Lavinia Weston looked at her brother while the surgeon told his story.

"He is very desperate about his wife, then, this dashing young captain?" Mr. Marchmont said, presently.

"Awful," answered the surgeon; "regular awful. I never saw anything like it. Really it was enough to cut a man up to hear him go on so. He asked me all sorts of questions about the time when she was ill and I attended upon her, and what did she say to me, and did she seem very unhappy, and all that sort of thing. Upon my word, you know, Mr. Paul,—of course I am very glad to think of your coming into the fortune, and I'm very much obliged to you for the kind promises you've made to me and Lavinia; but I almost felt as if I could have wished the poor young lady hadn't drowned herself."

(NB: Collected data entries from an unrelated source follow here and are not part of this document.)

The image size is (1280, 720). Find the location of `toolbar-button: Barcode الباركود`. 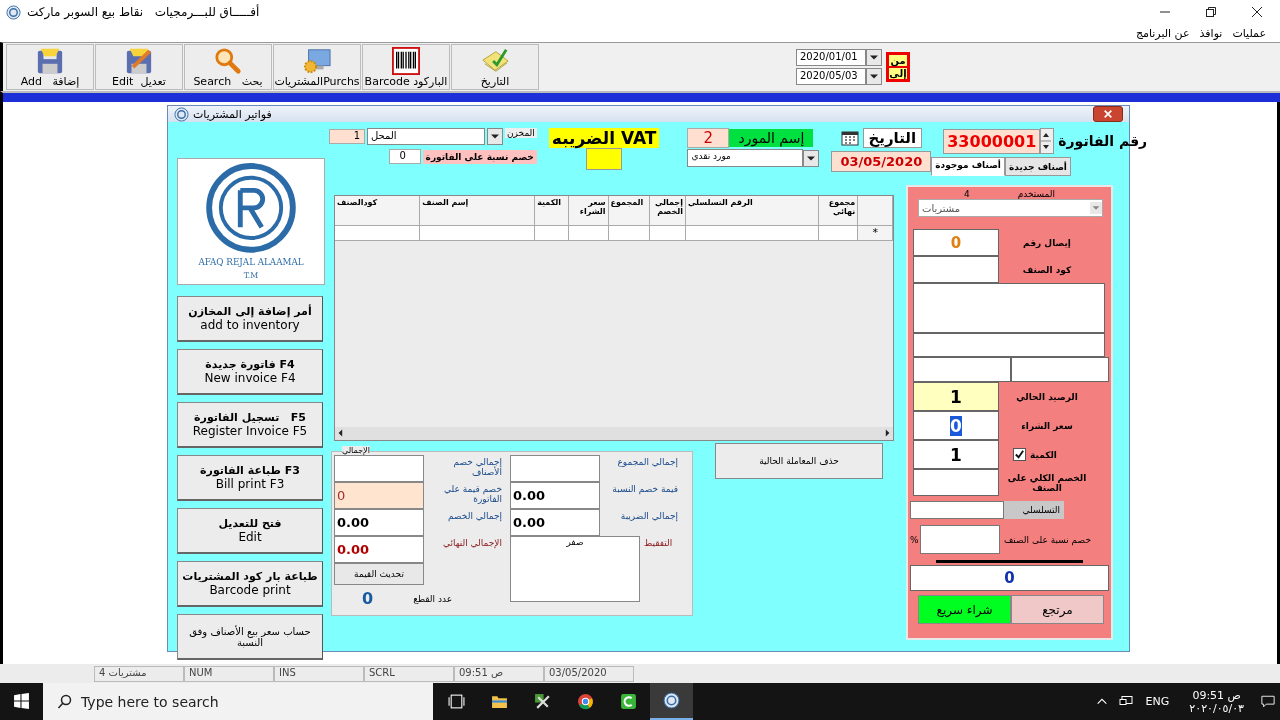

toolbar-button: Barcode الباركود is located at coordinates (406, 67).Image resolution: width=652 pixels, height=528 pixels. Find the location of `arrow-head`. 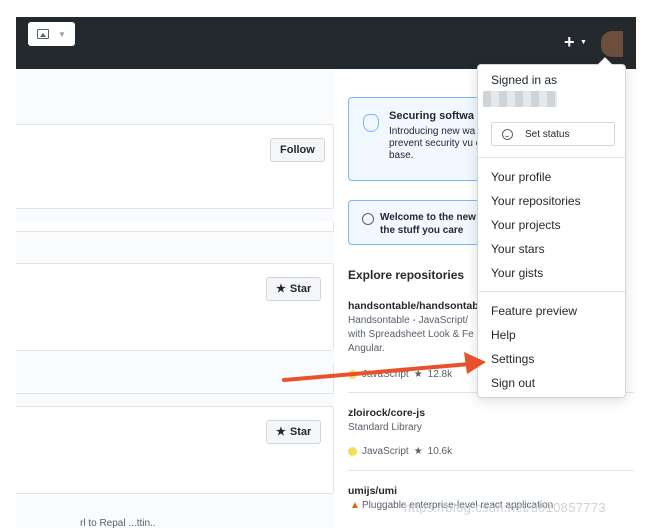

arrow-head is located at coordinates (475, 363).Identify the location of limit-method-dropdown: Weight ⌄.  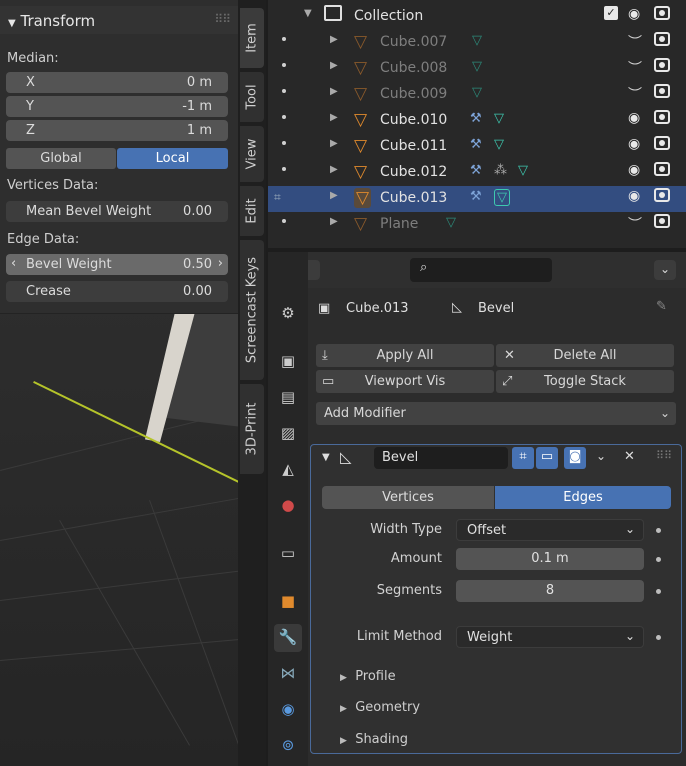
(550, 637).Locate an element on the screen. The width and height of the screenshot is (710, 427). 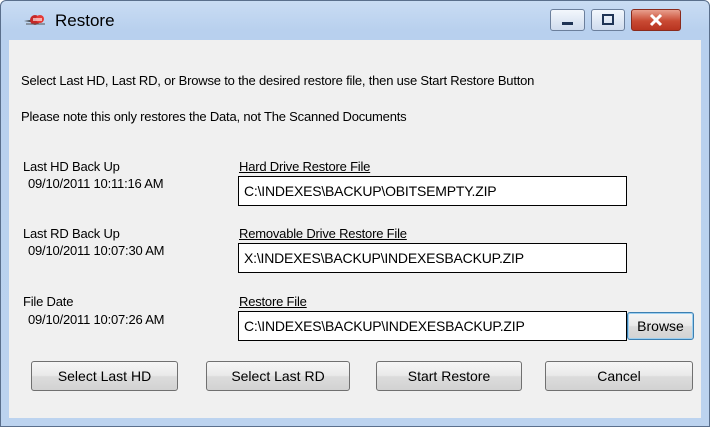
select-last-hd-button: Select Last HD is located at coordinates (104, 376).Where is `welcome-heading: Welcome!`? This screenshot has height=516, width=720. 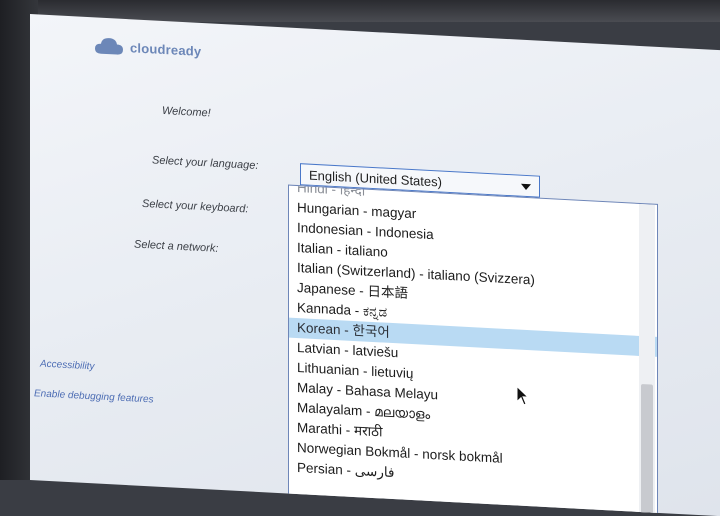 welcome-heading: Welcome! is located at coordinates (186, 112).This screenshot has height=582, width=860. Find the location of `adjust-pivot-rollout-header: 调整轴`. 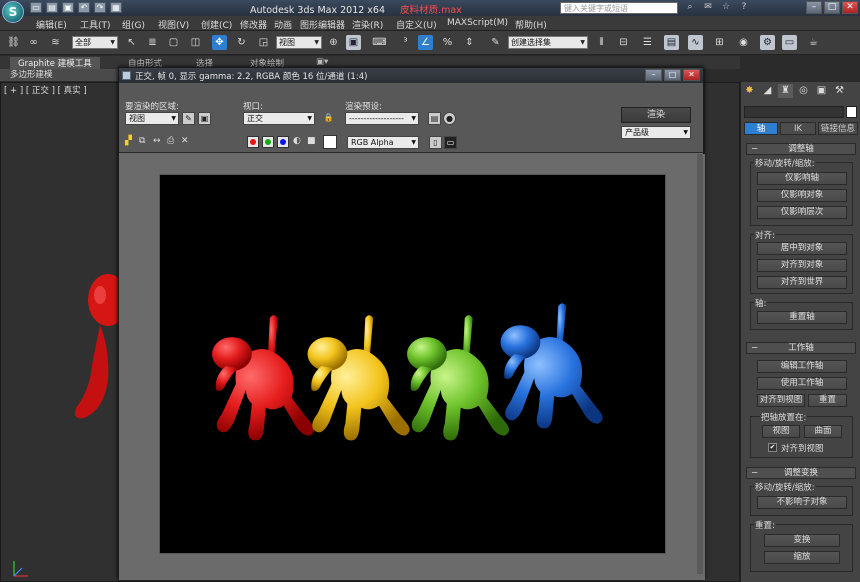

adjust-pivot-rollout-header: 调整轴 is located at coordinates (801, 149).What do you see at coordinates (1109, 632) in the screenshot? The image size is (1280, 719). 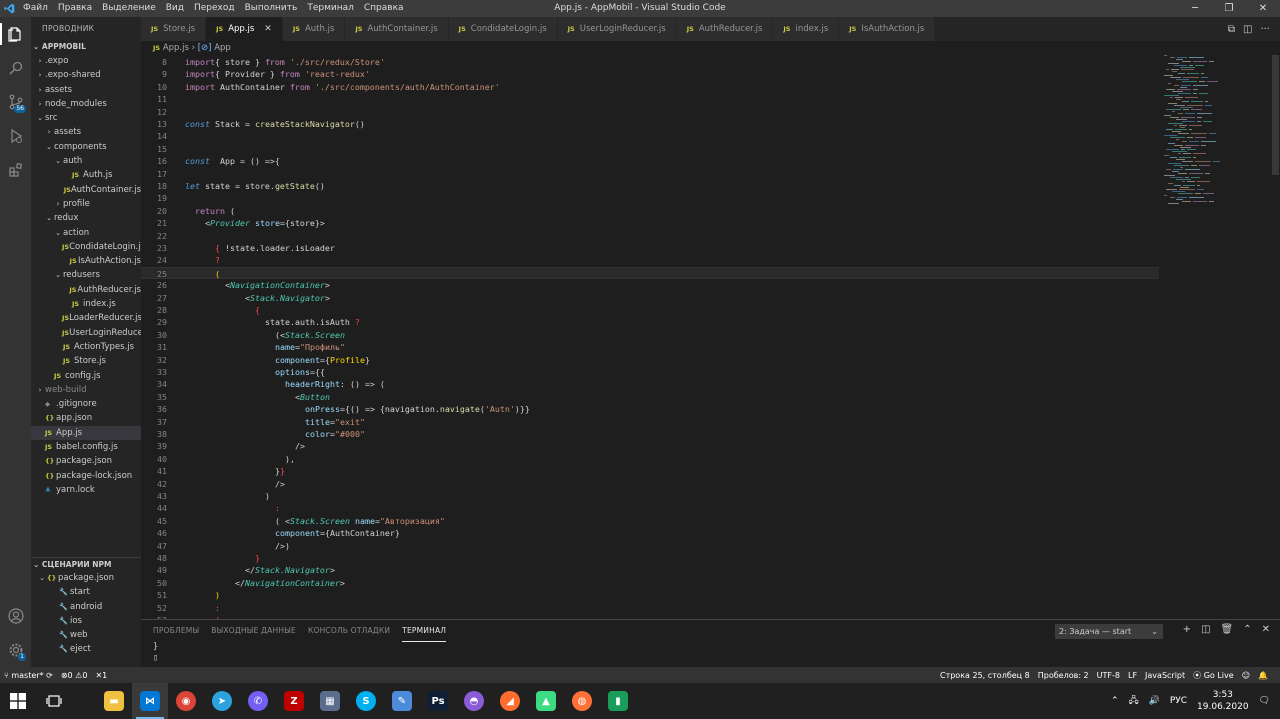 I see `terminal-select: 2: Задача — start ⌄` at bounding box center [1109, 632].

Mrs. Weston shrugged her shoulders, and looked at her brother.

"Imbecile!" she muttered.

She was accustomed to talk to her brother very freely in rather school-girl French before her husband, to whom that language was as the most recondite of tongues, and who heartily admired her for superior knowledge.

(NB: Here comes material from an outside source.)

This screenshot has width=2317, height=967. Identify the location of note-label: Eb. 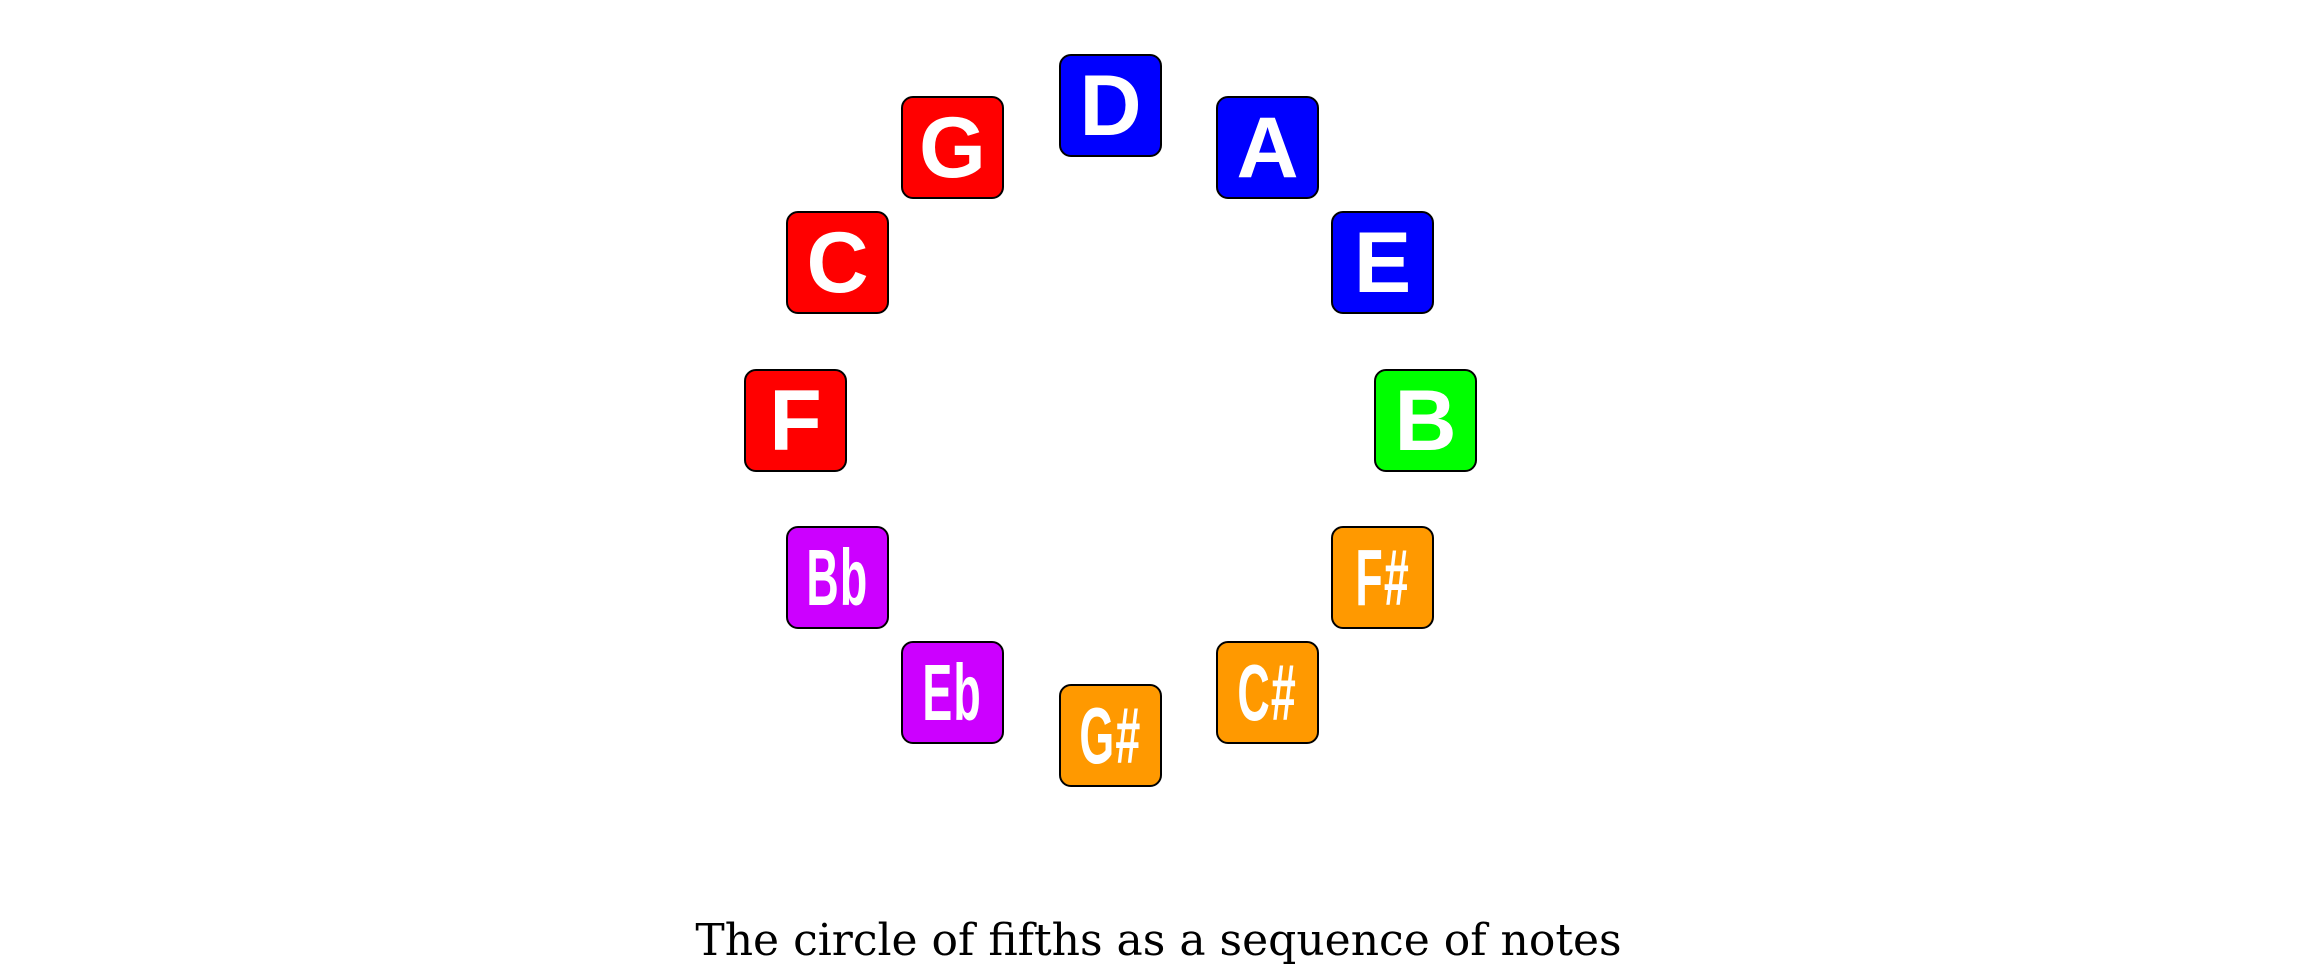
(952, 692).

He sat staring at her now, and eating bread-and-butter with a simple relish, which in itself was enough to mark him out as a man to be trampled upon.

* * * * *

On the fourth day after his interview with Hester, Edward Arundel was strong enough to leave his chamber at the Black Bull.

"I shall go to London by to-night's mail, Morrison," he said to his servant; "but before I leave Lincolnshire, I must pay another visit to Marchmont Towers. You can stop here, and pack my portmanteau while I go."